**** LISTED RECORDS

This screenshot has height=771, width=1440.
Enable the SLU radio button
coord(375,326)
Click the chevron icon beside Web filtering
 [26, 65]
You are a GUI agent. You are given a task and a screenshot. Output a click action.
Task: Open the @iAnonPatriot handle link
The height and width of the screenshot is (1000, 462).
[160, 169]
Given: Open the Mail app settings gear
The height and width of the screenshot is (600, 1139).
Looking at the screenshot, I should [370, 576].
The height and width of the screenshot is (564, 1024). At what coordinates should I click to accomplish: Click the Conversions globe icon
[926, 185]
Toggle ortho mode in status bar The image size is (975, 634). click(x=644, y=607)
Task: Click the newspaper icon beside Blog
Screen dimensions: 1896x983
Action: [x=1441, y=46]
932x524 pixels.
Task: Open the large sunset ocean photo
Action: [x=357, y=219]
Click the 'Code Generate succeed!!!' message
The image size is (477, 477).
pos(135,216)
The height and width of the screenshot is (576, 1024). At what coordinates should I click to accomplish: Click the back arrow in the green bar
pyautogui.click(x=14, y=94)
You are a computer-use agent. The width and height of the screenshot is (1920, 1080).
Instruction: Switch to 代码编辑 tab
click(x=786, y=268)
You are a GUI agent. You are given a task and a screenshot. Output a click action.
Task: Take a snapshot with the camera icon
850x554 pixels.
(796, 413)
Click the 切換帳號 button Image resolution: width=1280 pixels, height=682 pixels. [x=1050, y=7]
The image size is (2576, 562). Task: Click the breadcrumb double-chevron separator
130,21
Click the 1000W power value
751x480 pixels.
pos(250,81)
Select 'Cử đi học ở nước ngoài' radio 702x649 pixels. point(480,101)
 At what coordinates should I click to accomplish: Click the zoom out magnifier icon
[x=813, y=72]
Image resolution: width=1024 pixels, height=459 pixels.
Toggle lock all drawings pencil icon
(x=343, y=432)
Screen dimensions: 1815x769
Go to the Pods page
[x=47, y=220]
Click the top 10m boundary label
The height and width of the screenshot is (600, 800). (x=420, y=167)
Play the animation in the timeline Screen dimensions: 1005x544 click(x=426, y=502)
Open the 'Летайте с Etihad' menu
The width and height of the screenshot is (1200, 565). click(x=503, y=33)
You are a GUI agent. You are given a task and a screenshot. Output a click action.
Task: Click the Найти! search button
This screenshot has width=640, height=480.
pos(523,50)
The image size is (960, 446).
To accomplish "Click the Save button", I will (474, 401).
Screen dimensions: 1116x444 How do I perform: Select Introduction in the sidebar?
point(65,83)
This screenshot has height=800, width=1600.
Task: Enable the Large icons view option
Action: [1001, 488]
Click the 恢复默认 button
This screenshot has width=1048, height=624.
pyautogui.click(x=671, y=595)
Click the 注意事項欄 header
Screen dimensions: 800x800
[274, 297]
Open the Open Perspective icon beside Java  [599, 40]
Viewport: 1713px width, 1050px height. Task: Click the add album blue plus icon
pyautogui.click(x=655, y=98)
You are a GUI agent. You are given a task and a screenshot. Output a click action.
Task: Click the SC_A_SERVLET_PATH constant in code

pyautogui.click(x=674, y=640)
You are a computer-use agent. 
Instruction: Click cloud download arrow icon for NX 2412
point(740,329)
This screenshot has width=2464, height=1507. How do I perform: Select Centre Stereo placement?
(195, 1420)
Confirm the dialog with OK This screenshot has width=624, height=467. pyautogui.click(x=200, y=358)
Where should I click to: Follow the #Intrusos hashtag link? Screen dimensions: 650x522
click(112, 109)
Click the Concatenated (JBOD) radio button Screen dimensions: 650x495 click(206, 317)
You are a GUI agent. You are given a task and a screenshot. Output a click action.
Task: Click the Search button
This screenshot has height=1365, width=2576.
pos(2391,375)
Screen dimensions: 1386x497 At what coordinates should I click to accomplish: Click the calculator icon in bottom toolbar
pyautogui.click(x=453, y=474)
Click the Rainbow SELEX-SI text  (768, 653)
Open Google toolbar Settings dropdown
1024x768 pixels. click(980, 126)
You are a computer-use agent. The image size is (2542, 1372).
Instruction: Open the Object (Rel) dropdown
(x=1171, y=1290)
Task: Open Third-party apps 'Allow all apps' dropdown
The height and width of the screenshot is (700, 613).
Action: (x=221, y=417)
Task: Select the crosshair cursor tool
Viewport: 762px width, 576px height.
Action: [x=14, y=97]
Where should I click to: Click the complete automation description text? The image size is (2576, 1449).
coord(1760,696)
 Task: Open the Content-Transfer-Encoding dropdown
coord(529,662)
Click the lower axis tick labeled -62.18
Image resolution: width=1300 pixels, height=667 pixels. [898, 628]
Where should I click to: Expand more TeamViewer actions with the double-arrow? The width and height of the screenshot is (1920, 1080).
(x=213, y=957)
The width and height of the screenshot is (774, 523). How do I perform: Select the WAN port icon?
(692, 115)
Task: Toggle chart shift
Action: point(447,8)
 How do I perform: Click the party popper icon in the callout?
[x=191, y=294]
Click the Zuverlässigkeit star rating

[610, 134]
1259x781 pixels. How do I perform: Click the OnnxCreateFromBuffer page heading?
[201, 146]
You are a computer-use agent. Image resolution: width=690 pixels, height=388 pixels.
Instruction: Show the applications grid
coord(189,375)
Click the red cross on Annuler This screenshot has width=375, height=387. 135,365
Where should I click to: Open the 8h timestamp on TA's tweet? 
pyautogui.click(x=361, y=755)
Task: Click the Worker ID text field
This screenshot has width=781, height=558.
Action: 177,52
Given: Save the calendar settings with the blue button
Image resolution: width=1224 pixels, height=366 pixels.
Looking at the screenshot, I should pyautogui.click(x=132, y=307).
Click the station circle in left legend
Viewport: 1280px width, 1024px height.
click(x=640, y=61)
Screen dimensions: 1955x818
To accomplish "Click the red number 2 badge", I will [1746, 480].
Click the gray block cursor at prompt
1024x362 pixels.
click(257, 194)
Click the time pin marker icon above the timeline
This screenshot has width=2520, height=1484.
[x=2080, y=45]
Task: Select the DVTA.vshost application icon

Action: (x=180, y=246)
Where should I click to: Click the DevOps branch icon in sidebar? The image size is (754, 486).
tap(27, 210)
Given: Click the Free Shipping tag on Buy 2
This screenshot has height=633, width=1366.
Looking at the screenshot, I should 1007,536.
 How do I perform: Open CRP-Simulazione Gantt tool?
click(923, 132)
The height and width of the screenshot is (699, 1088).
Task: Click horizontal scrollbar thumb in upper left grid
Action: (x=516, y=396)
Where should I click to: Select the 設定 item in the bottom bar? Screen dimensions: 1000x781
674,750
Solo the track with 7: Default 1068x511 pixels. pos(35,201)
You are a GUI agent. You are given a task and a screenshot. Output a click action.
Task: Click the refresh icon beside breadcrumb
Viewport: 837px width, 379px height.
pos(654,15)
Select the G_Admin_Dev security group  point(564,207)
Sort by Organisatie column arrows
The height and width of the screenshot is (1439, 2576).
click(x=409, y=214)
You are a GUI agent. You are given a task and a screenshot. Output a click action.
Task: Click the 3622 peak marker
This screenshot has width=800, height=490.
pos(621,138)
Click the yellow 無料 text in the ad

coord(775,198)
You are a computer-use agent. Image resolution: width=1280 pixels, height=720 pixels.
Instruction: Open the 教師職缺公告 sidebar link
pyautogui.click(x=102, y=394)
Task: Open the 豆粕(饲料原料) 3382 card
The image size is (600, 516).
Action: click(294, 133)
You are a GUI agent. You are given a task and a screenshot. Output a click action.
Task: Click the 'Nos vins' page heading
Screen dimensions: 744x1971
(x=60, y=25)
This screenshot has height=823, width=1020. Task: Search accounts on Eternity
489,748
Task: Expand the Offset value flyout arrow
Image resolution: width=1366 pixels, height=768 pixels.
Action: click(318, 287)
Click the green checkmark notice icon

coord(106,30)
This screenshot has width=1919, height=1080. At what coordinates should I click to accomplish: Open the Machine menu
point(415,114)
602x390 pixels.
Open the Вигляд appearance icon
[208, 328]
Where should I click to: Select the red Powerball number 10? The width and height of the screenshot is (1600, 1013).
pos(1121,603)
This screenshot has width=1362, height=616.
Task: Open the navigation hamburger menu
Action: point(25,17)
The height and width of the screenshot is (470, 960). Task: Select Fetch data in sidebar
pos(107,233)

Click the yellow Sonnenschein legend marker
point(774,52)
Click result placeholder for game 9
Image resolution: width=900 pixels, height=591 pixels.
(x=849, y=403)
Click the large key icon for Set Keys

********

- _WHAT TO WORK ON_: Copy out the lines of the material above, starting at the line containing "The image size is (960, 446)." and ending at the line containing "pyautogui.click(x=655, y=98)", with nothing changed.

- _EXPECTED ANSWER_:
The image size is (960, 446).
To accomplish "Click the Save button", I will (474, 401).
Screen dimensions: 1116x444 How do I perform: Select Introduction in the sidebar?
point(65,83)
This screenshot has height=800, width=1600.
Task: Enable the Large icons view option
Action: [1001, 488]
Click the 恢复默认 button
This screenshot has width=1048, height=624.
pyautogui.click(x=671, y=595)
Click the 注意事項欄 header
Screen dimensions: 800x800
[274, 297]
Open the Open Perspective icon beside Java  [599, 40]
Viewport: 1713px width, 1050px height. Task: Click the add album blue plus icon
pyautogui.click(x=655, y=98)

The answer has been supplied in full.